Rumoured music app will make Facebook a true one stop shop

lara_web

A giveaway line of code in Facebook’s newly launched video app, suggests the social network is set to launch a music downloading service – the latest in a line of innovations intended to ensure users never need to click away from the site.

A keen-sighted web developer and blogger, Jeff Rose, spotted the use of the errant words “MusicDownloadDialog” in the plug-in for Facebook’s new Skype-based video calling application:

Here’s the code extract in question:

(paramString.equals(“com.facebook.peep”))
return this.window.getMember(“VideoChatPlugin”);
if (paramString.equals(“com.facebook.vibes”)) {
return this.window.getMember(“MusicDownloadDialog”);

Facebook has yet to respond on whether the new music app, seemingly named “Vibes” is in fact a work in progress, but the fact that the social network hired former Spotify designer Rasmus Andersson last year has led to speculation that the company must have something music-based up its sleeve.

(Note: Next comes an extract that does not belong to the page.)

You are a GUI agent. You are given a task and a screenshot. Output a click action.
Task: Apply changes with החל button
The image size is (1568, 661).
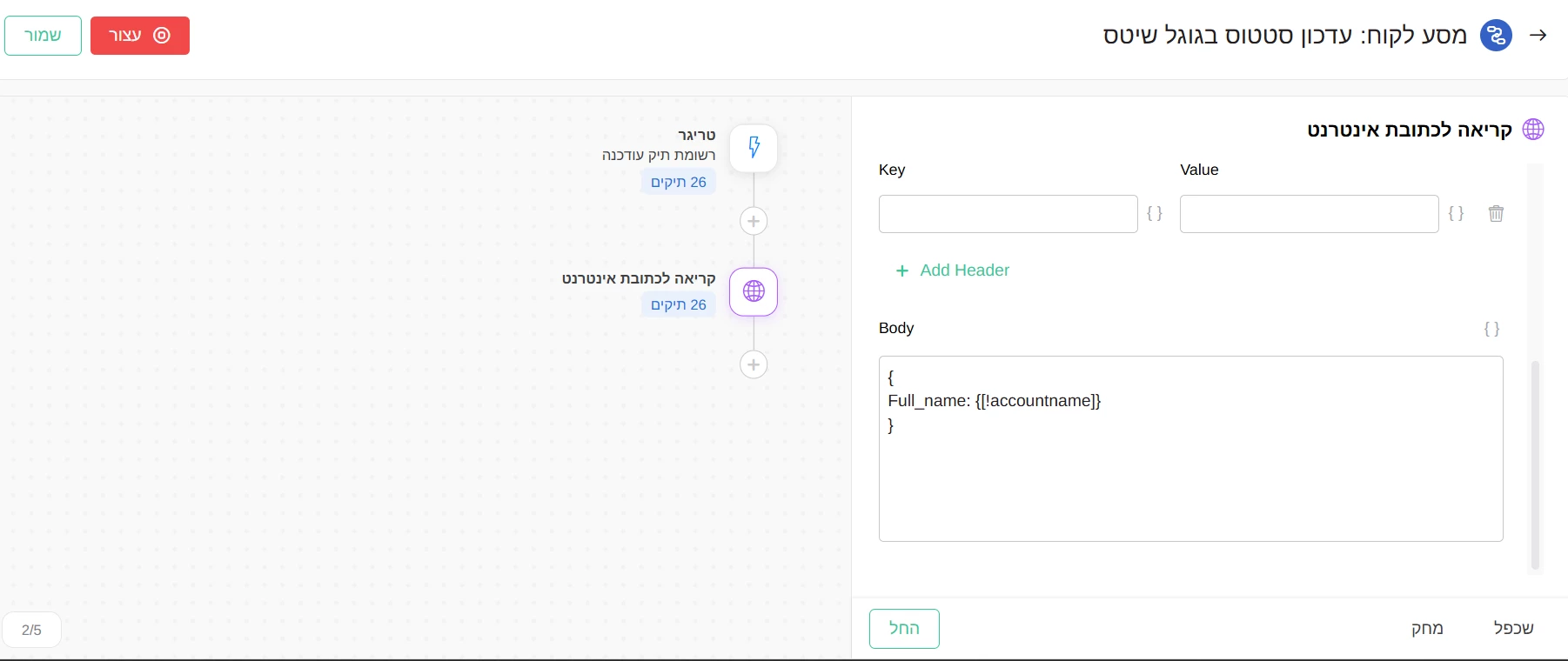click(904, 629)
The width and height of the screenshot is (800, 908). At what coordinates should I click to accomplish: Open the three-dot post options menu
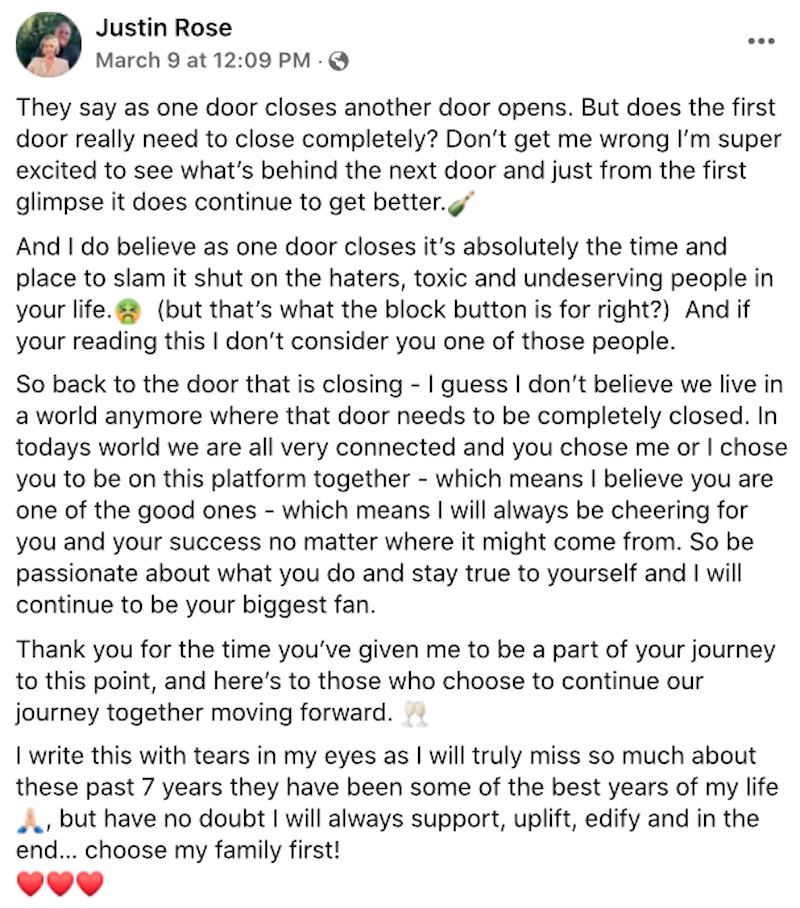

Andersson’s former company is also set to be launching in the US “as soon as possible” and with Facebook CEO Mark Zuckerberg saying his site will no longer focus on user numbers, but instead user engagement, a music service does not seem out of the question. Neither does Spotify’s involvement.

Earlier this week, Marketing Week editor Mark Choueke, said Facebook needs to continue being useful, or it will shed users that are already leaving the social networking site in their droves.

A music download service is certainly useful. Especially if users can share the recent tracks they have bought and recommend them to others.

Current third-party music recommendation services on Facebook look like messy spam, and are not universal enough in terms of reach to have a real effect when a user is looking to promote their favourite artist to friends who might be interested. If it’s not a click away, interest wanes.

A Facebook service, that does not require a separate registration – except, perhaps, for an initial input of credit card details – could be the site’s legitimate answer to MySpace, which recently brought Justin Timberlake on board to resuscitate its flat-lining user numbers.

Despite nay-sayers preaching that Facebook is little more than a fad and will become yesterday’s news as quick as the News of the World will sadly be forgotten, every small innovative update it takes will continue to remind users of its usefulness as a one-stop internet shop.